Итак, членение на абзацы в разных видах текста имеет общую основу – логико-смысловую, однако есть специфические различия в использовании абзаца. Эта специфика создается разным характером воздействия на читателя: для текстов, направленных только на интеллектуальное восприятие, показательны абзацы, построенные по принципу тематическому (новый абзац раскрывает новую тему), для текстов, рассчитанных не только на интеллектуальное, но и на эмоциональное восприятие, – абзацы акцентные, экспрессивно-выделительные. При этом нельзя забывать и о чисто субъективном моменте – авторской манере организации текста посредством абзацного членения. Известно, что объем текста между абзацными отступами у разных авторов различен, и объясняется это многими причинами: жанровыми особенностями произведения, его функционально-стилевой принадлежностью[1], стилистической тональностью, общим объемом произведения, его назначением, авторской манерой изложения и т.д. Например, Л.Н. Толстой в своих романах часто объединяет ряд межфразовых единств в крупные абзацы – многотемные блоки. Такие абзацы могут занимать не одну страницу текста. То же можно обнаружить в текстах Ф.М. Достоевского. Например, в «Записках из подполья» многие подглавки оформлены как один-единственный абзац (см., в частности, подглавки V, VI первой главы и др.). Авторы менее крупных и, особенно, малых жанровых форм предпочитают абзацы тематически структурированные. Можно отметить и тот факт, что писатели современные значительно активнее используют абзацное членение, чем писатели XIX века. И это связано не только с индивидуальными пристрастиями, но и с общими тенденциями в синтаксисе современного русского языка: он становится более динамичным, расчлененным и актуализированным.

Кроме того, наблюдения показывают, что в разных изданиях одних и тех же произведений можно обнаружить несовпадающее разбиение текста на абзацы. Следовательно, нельзя сбрасывать со счетов и издательскую практику (особенно это касается массовых изданий).

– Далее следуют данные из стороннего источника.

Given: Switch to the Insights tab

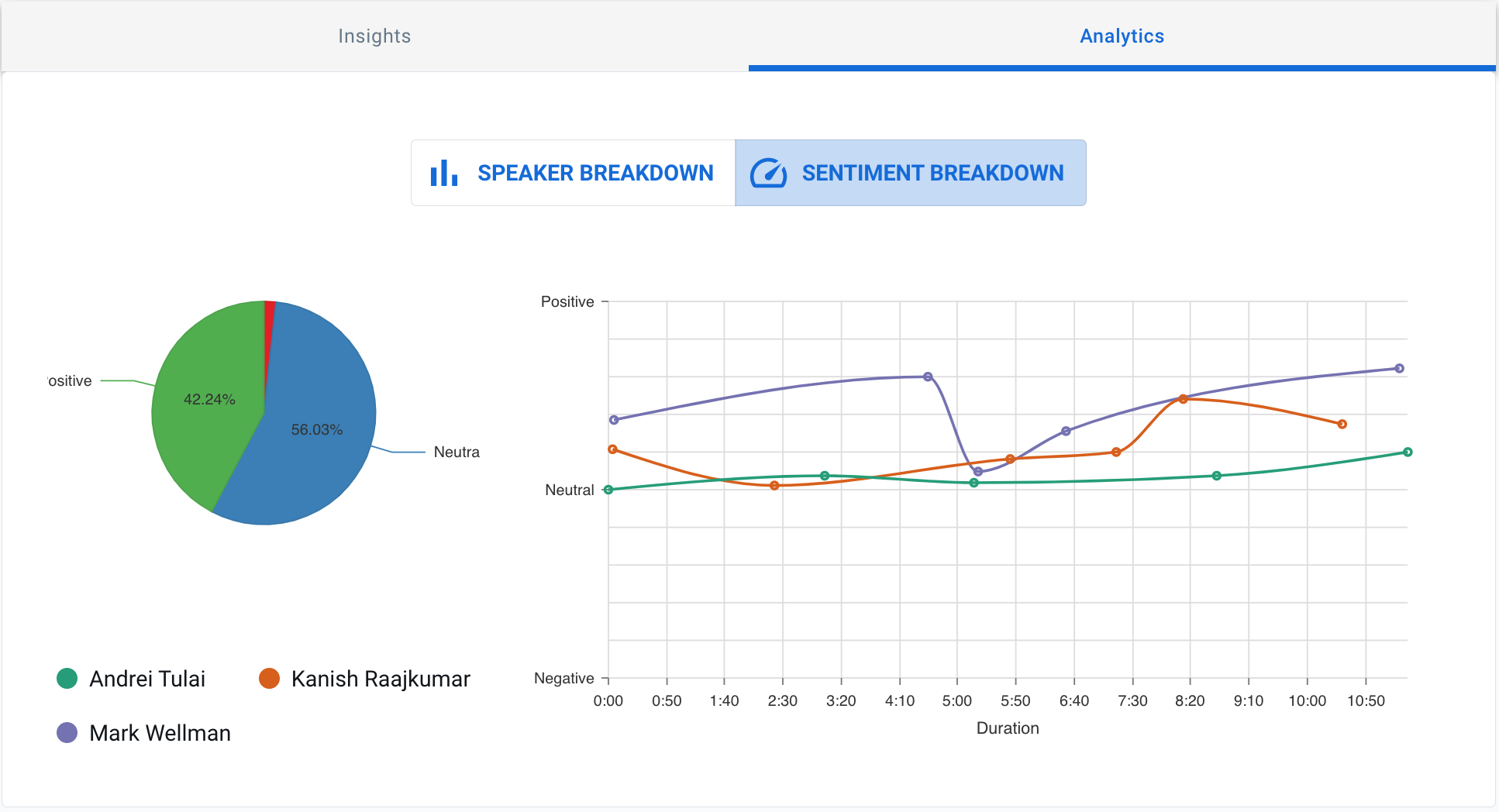Looking at the screenshot, I should 374,36.
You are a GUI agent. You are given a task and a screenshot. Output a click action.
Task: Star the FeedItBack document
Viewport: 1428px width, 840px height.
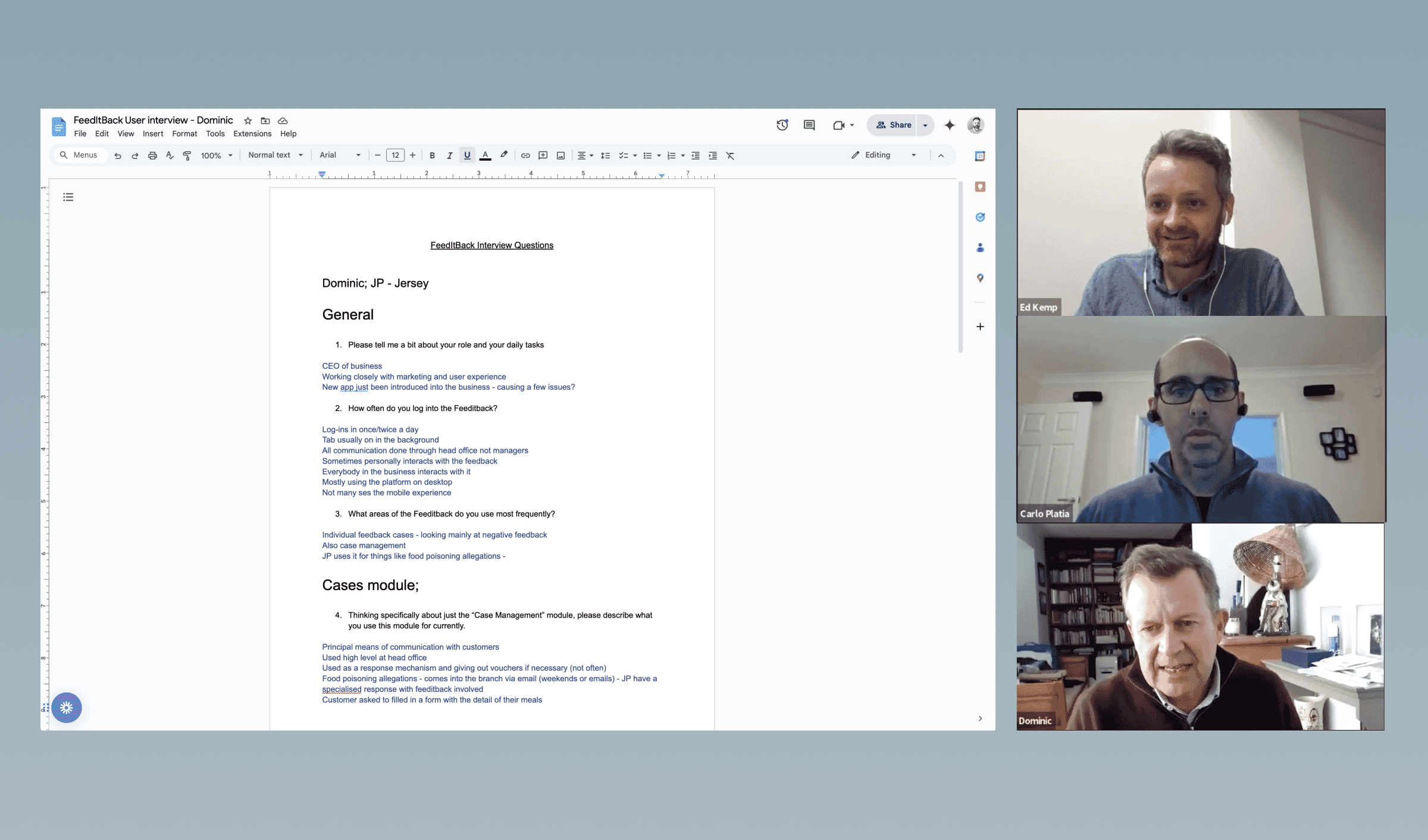pos(248,120)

Все это еще и еще раз свидетельствует, что абзацное членение, в отличие от семантико-синтаксического, гораздо субъективнее.

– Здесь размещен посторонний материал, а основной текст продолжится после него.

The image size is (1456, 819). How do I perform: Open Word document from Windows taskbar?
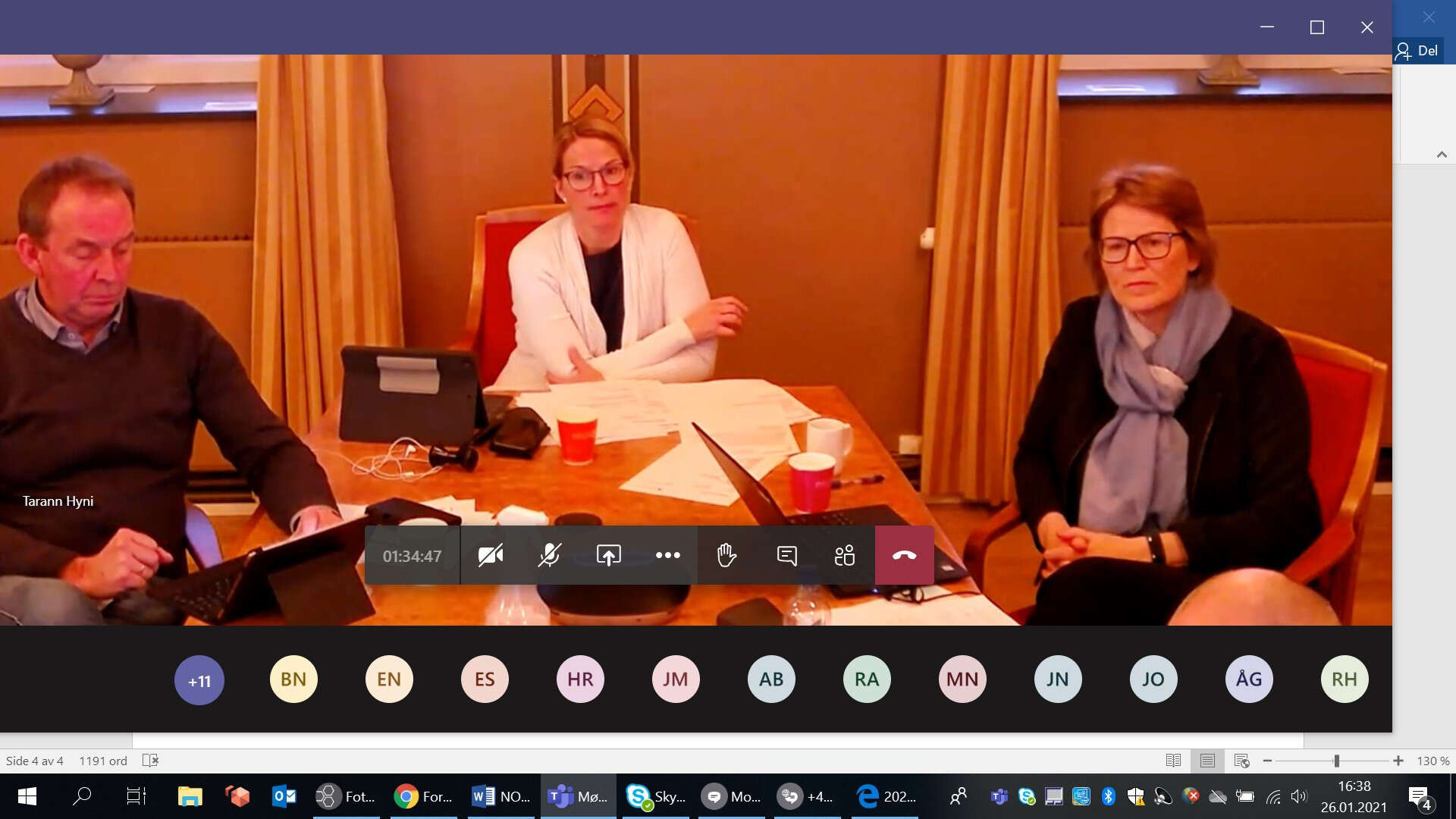[501, 796]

Однако эта субъективность не мешает проявлению общих закономерностей построения текста, нарушение которых воспринимается как следствие недостаточной продуманности при его оформлении. Так, например, в следующем тексте нарушен общий принцип абзацного членения, избранный самим автором (пятый и седьмой абзацы излишни; ср. построение третьего абзаца).

Перед дальней дорогой

На вторые сутки Рави и Шаши приехали в большой город – Бомбей. Их вагон пригнали в морской порт и поставили на запасный путь. Но оказалось, что путешествие еще не кончилось.

Слонят стали готовить в дальнюю дорогу.

Зашумели в порту пилы и топоры. Это столяры и плотники сооружали для Рави и Шаши специальные клетки. Удобными, просторными должны быть клетки для слонят и обязательно прочными. Поэтому делали их не из обычных досок, а из самого крепкого в Индии «железного дерева».

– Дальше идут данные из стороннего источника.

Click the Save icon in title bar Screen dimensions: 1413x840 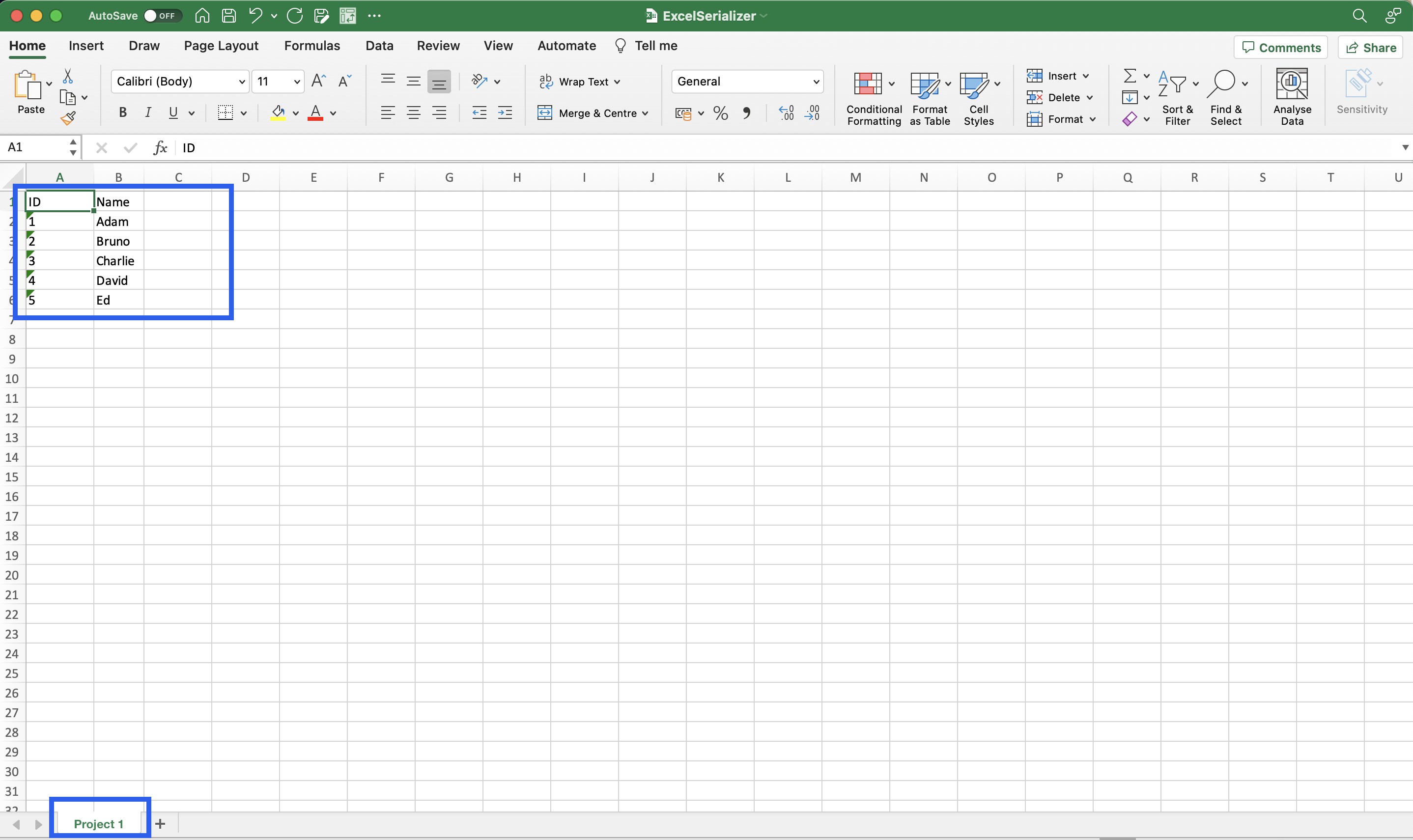coord(229,15)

Застучали в мастерской швейные машинки.

Это портные шили для Рави и Шаши специальные попоны. Удобными, красивыми должны быть попоны для слонят и обязательно теплыми. Поэтому и шили попоны из самой теплой шерсти.

Загудели в порту грузовики.

Это шоферы подвозили к причалу рис и сахар, тростник и молоко, ананасы и фисташки, стебли бананового дерева, зеленую траву и сухое сено. Пусть будут сыты Рави и Шаши во время путешествия, пусть едят себе на здоровье самую лакомую пищу (С. Баруздин).

[1] См., например: Хмельницкая Н.И. Текстообразующая роль абзаца в функциональных стилях современного немецкого языка: Автореф. канд. дисс. Львов, 1985.